Ao passar pelo relógio do corredor, viu que já passava da meia noite e, o seu horário de plantão já havia terminado. Mesmo assim, ele queria salvar a vida daquela criança. Entrou na UTI e aproximou-se dela. Foi ai que ele percebeu que a criança envenenada era sua filha Isolda. Achou que era delírio pelo cansaço do plantão e fechou os olhos por alguns segundos. Ao reabri-los, teve a certeza que não era ilusão. Era real. Ficou atônito. As vozes dentro da sala já não eram percebidas por ele. Tudo começou a girar e ele tombou, batendo fortemente com a cabeça no chão. Mais alvoroço dentro da UTI. Ninguém sabia o que fazer. O médico que iria salvar a criança, agora precisava ser socorrido. Doutor Adriano, que estava assumindo o plantão, entrou na sala e colocou as coisas em ordem. Examinou o amigo e o encaminhou para a sala de tomografia, enquanto cuidava do envenenamento da menina.

O dia começava a nascer, e as vidas começavam a renascer. Isolda tinha saído do quadro gravíssimo em que chegara e já estava consciente. Doutor Caetano estava no quarto em recuperação.

Ao meio dia, Isolda pediu para avisarem ao seu pai que ela estava no hospital e que queria falar com ele. A enfermeira tomou um susto quando perguntou o nome e o telefone do pai da menina. Era a filha de doutor Caetano. E agora, como explicar a ela que o seu pai estava internado no mesmo hospital que ela? Juntaram-se todos e conseguiram entender o que havia acontecido. Doutor Caetano ao perceber que era a sua filha que havia chegado envenenada, entrou em estado de choque e desmaiou, batendo com a cabeça e perdendo a consciência. Enquanto discutiam o que fazer, uma velha senhora que escutava a conversa enquanto fazia a limpeza dos corredores, opinou:

- Eu não sou doutora como vocês, mais acho que o melhor remédio para os dois e colocá-los no mesmo quarto. Um ao lado do outro. Amor de pai e filha cura qualquer doença.

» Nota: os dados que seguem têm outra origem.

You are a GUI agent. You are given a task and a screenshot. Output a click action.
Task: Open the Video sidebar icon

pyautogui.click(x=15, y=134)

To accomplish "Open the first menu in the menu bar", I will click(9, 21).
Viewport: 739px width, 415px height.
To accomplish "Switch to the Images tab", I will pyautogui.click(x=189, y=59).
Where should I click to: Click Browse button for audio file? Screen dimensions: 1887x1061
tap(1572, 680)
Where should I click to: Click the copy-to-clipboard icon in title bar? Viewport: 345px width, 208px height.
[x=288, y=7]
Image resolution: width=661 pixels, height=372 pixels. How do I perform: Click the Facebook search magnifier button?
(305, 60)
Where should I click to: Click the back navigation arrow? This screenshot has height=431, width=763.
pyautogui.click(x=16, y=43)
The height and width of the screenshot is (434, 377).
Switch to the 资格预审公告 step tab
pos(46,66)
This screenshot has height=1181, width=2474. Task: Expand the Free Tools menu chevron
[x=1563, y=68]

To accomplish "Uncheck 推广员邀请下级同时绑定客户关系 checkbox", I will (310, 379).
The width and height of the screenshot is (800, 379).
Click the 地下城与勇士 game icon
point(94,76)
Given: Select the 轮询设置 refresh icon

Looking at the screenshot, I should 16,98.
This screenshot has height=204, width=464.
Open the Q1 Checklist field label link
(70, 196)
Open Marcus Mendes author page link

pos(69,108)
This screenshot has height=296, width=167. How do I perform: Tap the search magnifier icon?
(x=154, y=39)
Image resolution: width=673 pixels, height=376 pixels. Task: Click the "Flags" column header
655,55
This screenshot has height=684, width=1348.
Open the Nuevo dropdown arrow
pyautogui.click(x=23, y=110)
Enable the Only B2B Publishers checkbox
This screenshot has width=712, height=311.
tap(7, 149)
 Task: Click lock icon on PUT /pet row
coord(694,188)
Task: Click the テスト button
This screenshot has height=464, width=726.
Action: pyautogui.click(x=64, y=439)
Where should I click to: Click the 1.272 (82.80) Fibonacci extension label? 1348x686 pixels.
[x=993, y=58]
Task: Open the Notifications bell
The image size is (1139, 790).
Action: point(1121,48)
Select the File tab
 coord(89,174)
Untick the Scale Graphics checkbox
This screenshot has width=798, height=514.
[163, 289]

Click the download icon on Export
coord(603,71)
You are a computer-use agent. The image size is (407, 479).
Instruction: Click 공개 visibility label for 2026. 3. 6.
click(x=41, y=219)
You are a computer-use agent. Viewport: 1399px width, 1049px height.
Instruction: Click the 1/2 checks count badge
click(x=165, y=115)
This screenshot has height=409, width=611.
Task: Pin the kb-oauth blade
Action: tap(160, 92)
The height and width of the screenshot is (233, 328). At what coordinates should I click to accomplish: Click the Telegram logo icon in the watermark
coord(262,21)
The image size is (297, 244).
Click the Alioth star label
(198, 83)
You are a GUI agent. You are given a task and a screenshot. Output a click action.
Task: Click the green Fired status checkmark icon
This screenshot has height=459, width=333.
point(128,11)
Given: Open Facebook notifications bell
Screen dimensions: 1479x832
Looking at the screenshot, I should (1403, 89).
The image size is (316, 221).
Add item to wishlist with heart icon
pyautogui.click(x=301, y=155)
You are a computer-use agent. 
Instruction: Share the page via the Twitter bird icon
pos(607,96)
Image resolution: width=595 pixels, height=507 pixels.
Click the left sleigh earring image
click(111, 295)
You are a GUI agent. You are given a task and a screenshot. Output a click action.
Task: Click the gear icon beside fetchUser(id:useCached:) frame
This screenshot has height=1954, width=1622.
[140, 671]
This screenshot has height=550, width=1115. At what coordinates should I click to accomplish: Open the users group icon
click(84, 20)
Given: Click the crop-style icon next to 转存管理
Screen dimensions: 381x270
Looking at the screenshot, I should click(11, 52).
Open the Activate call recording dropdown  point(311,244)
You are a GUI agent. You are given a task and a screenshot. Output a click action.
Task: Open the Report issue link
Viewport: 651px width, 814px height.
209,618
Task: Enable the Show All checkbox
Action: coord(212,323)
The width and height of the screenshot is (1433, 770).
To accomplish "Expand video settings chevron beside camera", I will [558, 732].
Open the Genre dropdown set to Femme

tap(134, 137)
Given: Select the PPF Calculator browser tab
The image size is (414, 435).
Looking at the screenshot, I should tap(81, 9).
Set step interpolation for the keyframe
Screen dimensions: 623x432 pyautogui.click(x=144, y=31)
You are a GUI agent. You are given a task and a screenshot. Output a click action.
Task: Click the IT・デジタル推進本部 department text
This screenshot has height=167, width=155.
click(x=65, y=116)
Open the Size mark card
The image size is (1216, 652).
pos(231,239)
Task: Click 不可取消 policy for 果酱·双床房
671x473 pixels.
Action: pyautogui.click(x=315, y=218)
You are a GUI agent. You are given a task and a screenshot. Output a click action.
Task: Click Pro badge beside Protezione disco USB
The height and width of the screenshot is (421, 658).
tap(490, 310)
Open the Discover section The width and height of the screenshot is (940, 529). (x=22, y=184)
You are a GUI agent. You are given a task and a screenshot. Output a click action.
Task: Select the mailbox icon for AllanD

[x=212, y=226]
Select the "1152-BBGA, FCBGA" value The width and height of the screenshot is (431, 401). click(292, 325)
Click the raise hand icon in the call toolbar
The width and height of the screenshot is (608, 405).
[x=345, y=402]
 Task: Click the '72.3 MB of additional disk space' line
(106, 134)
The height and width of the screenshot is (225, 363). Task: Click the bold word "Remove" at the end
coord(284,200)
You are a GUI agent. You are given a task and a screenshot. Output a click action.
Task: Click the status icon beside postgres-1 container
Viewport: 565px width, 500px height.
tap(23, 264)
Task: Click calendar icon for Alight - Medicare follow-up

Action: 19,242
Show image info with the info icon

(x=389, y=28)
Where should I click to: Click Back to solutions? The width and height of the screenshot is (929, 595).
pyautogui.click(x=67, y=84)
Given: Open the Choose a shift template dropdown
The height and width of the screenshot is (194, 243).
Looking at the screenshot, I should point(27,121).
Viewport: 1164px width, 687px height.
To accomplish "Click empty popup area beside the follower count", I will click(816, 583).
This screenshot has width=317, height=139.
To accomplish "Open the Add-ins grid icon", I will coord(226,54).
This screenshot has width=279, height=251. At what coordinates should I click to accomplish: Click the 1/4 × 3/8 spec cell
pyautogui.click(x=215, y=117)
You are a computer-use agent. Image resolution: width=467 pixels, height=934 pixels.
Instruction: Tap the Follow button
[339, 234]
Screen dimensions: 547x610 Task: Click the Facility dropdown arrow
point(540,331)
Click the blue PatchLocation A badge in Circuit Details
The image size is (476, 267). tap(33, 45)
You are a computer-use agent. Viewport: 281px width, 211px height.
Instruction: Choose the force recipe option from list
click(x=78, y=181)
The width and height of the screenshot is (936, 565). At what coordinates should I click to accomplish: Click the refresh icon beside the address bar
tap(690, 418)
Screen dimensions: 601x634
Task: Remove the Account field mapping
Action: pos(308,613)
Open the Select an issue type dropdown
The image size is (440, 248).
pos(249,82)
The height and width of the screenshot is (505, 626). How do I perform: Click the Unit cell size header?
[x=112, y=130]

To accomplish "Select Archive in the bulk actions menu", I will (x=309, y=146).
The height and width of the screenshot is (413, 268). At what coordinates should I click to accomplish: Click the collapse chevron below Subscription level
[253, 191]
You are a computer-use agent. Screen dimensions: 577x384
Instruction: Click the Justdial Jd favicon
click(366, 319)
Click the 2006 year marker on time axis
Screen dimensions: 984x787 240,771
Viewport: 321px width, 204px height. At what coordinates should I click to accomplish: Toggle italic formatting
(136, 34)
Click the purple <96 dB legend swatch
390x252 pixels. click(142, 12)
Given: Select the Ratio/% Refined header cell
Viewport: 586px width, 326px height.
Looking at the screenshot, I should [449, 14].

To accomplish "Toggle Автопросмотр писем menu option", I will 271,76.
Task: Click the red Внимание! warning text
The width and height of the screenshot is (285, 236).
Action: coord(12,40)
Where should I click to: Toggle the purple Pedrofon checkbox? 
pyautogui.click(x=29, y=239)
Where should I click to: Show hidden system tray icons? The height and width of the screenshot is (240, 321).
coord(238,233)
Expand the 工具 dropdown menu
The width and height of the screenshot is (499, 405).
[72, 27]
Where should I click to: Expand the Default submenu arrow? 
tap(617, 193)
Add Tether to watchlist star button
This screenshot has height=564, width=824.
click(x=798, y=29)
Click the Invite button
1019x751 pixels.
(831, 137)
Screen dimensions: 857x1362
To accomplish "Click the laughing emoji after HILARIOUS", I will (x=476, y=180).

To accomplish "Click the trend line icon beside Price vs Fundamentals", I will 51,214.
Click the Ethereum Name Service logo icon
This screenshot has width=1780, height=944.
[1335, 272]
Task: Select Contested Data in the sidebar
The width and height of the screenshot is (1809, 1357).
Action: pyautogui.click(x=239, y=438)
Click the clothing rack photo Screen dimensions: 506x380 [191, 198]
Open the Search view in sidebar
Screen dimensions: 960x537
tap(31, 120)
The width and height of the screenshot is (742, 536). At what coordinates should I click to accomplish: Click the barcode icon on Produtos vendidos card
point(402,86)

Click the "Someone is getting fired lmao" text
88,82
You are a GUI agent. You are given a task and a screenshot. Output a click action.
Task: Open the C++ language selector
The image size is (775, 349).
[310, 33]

Todos ficaram interrogativos com aquelas palavras. Olharam-se em silêncio por um bom tempo e decidiram.

- Vamos contar a Isolda o que aconteceu. Apesar de criança ela está consciente e quando o pai dela acordar terá uma bela surpresa.

Assim foi feito. Ela ouviu resignada e foi para o apartamento onde estava o pai, que ainda dormia pelos efeitos da medicação. Por volta das três horas da tarde, o doutor Caetano começa a acordar, balbuciando o nome de sua filha. Ela já estava ao seu lado. Ele outra vez, ao ver Isolda ao seu lado, pensou ser uma miragem, fechou outra vez os olhos por alguns segundos e ao reabri-los ela realmente estava ao seu lado. Os dois se abraçaram em silêncio por um longo período, que só foi interrompido com a chegada do amigo e médico Adriano.

- Que bom que vocês estão bem. Tem mais gente aqui querendo participar deste momento de alegria.

Logo atrás dele, entraram Maria Rita, Petrus e Mafalda. Foi uma grande emoção. Todos se abraçaram e no dia seguinte, retornaram para casa, recomeçando uma nova vida.